Task statement -
Leave out the pictures, then return the records word for word.

Information supplied -
################

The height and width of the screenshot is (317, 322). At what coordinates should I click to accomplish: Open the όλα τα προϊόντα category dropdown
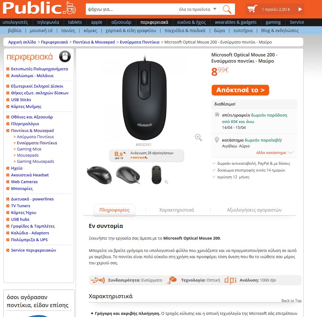pos(198,9)
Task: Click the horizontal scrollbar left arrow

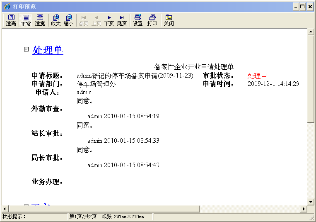Action: pyautogui.click(x=5, y=208)
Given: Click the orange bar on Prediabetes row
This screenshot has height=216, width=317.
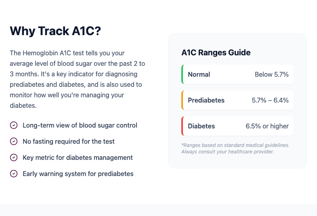Looking at the screenshot, I should pos(183,100).
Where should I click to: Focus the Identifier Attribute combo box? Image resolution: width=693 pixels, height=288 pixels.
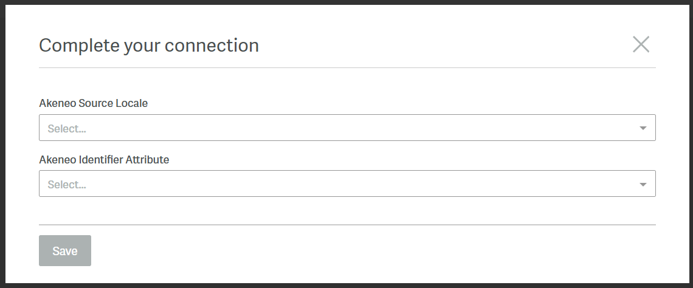coord(347,184)
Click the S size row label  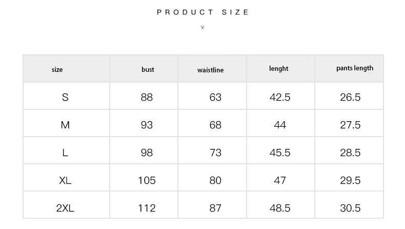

################

Written answer -
The height and width of the screenshot is (317, 322). At what coordinates should I click to accomplish: Open the όλα τα προϊόντα category dropdown
pos(198,9)
Task: Click the horizontal scrollbar left arrow

Action: pyautogui.click(x=5, y=208)
Given: Click the orange bar on Prediabetes row
This screenshot has height=216, width=317.
Looking at the screenshot, I should pos(183,100).
Where should I click to: Focus the Identifier Attribute combo box? Image resolution: width=693 pixels, height=288 pixels.
coord(347,184)
Click the S size row label  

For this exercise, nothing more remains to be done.